We can either blunder toward this reality unconscious and unwarned -- or we can demand our leaders help the country rise to the challenge.Like other species on this planet, human beings are a migratory type. When they suddenly find themselves in desperate need of physical safety or economic opportunity, they leave home and start over somewhere new. It has always been this way. The earliest stories we tell ourselves are stories of displacement: Adam’s fall from Eden, Moses’ flight from Egypt, Muhammad’s hegira to Medina. Trying to stop this process through the building of walls strikes me as both ineffective and unnatural — like trying to stop a river from flowing.
I use the simile deliberately. ... As much as it is an economic, a social and a foreign-policy issue, migration is a climate issue.
Those who are safe from displacement — at least for the moment — must confront the roles they want to play in this unfolding global story. What responsibility do people in America, for example, have toward those who live in places that have been ravaged by wars the American government has started or abetted? What responsibility do they have toward those who have benefited least from industrialization but stand to suffer most? And how do they plan to adapt to global migration?

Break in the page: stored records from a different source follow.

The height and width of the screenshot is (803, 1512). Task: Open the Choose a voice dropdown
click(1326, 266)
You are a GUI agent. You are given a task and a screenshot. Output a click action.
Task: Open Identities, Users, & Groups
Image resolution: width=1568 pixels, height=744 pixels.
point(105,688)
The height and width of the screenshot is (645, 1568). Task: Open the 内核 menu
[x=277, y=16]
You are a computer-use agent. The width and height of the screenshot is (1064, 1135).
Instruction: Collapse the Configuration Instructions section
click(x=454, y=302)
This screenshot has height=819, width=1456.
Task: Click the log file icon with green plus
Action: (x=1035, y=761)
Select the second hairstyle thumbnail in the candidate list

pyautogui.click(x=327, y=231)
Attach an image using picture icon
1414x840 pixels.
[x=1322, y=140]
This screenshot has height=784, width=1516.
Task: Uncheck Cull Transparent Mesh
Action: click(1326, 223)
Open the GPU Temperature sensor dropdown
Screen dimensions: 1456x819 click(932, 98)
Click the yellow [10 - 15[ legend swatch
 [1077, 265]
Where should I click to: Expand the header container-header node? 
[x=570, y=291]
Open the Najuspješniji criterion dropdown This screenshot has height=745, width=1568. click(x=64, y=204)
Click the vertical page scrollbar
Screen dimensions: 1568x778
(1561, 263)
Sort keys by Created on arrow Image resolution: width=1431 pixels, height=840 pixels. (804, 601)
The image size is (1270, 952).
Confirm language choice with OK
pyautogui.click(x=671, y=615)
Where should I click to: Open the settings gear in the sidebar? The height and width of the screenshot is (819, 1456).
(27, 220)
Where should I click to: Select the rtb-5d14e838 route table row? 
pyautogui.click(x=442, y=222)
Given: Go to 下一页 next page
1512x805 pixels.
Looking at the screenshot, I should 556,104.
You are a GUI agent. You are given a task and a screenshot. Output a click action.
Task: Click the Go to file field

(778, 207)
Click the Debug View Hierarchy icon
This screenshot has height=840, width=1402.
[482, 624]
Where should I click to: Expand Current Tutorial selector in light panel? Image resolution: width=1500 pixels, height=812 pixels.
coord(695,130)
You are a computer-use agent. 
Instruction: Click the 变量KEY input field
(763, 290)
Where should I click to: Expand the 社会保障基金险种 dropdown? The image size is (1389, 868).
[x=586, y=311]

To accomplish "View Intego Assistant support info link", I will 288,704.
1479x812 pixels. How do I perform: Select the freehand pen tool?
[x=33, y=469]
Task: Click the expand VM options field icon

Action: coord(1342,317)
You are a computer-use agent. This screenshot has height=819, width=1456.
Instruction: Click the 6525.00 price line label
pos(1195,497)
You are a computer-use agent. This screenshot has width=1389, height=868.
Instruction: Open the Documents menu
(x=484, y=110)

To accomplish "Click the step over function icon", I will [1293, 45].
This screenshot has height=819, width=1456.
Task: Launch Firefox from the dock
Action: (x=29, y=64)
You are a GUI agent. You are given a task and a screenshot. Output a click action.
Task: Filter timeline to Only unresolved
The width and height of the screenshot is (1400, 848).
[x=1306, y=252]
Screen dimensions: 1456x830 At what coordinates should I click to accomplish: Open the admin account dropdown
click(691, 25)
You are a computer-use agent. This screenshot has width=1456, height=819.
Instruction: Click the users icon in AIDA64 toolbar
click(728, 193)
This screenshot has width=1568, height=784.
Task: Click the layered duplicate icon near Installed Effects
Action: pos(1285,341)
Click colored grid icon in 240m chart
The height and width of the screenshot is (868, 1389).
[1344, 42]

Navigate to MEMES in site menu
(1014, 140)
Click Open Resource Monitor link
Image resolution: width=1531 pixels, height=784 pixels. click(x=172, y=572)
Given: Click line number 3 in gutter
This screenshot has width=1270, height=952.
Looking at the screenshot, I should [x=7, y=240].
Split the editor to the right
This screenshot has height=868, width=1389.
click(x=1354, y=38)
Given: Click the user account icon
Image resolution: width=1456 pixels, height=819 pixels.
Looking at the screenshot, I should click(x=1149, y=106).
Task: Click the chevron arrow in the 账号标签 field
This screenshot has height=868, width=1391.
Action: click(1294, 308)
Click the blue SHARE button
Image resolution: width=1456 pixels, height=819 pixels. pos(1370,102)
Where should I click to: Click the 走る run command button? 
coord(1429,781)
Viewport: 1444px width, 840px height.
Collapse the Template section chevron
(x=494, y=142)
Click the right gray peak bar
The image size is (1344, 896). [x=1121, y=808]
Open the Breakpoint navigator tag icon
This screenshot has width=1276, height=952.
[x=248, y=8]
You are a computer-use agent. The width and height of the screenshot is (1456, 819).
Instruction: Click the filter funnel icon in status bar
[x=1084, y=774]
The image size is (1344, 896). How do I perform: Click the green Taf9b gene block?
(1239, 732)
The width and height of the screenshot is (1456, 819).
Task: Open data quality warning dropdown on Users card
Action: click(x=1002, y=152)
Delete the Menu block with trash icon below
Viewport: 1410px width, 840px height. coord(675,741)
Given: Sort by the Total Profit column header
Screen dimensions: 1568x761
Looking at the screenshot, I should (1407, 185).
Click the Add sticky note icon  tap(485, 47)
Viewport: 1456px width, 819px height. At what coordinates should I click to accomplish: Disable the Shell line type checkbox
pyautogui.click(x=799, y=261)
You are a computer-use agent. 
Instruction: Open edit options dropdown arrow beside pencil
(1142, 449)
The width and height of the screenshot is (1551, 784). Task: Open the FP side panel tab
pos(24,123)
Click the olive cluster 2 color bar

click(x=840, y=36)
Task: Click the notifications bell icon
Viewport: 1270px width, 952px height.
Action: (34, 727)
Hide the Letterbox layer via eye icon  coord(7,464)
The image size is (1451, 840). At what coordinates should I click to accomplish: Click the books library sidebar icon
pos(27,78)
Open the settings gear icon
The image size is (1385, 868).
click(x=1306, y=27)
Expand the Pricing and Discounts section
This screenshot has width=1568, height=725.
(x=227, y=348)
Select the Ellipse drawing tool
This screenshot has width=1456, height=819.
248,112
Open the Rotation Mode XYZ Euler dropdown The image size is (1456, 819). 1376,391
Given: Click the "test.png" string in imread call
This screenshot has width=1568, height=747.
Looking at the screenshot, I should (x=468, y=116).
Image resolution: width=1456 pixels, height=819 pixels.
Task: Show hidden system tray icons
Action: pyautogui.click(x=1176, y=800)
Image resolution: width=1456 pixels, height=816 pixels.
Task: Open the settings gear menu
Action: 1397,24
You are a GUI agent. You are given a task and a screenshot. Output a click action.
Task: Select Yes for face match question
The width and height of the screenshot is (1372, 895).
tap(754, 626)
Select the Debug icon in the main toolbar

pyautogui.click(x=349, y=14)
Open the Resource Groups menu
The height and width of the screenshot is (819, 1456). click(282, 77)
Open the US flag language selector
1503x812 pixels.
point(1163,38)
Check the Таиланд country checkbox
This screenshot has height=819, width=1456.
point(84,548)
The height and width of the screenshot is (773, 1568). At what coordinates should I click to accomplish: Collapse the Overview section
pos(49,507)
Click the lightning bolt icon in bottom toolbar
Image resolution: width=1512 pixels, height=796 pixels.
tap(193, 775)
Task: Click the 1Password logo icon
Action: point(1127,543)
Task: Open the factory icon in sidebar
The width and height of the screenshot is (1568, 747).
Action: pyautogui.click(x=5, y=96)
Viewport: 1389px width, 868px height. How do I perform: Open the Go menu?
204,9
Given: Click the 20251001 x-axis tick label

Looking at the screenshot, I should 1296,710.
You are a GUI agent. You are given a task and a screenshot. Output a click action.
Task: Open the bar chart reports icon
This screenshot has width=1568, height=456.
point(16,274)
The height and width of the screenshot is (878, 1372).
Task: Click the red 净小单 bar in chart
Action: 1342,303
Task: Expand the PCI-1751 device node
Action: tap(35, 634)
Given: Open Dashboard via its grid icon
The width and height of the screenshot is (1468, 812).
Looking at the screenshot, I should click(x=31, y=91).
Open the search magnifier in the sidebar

They can turn the U.S. Citizenship and Immigration Services (USCIS) back toward its mission of facilitating migrants becoming citizens. (The Trump Department of Homeland Security is using it to slow-walk applications and find people who cheated on their processing.)
They could look into the successful Canadian system of enabling self-organized groups of five individual citizens to sponsor and help integrate new refugee immigrants.
They could make back and forth traffic across US borders easier -- one of the reasons we have so many (10 million?) undocumented people in the country is that successive administrations dammed up the border with walls and militarized cops, so temporary work in the US turned into a permanent relocation for people who might have gone home.
A smarter immigration system would make less use of courts, but the remaining courts could be extracted from the domain of the Department of Justice and made into normal courts with ordinary legal procedures and independent judges who are not subject to the whims of any Attorney General.
We could hope that a Democratic administration would do many of those things -- but we need to ask our crop of candidates to face the big issues: that immigration is both inevitable and also good and desirable and that climate change will mean more refugees and more challenges to our humanity.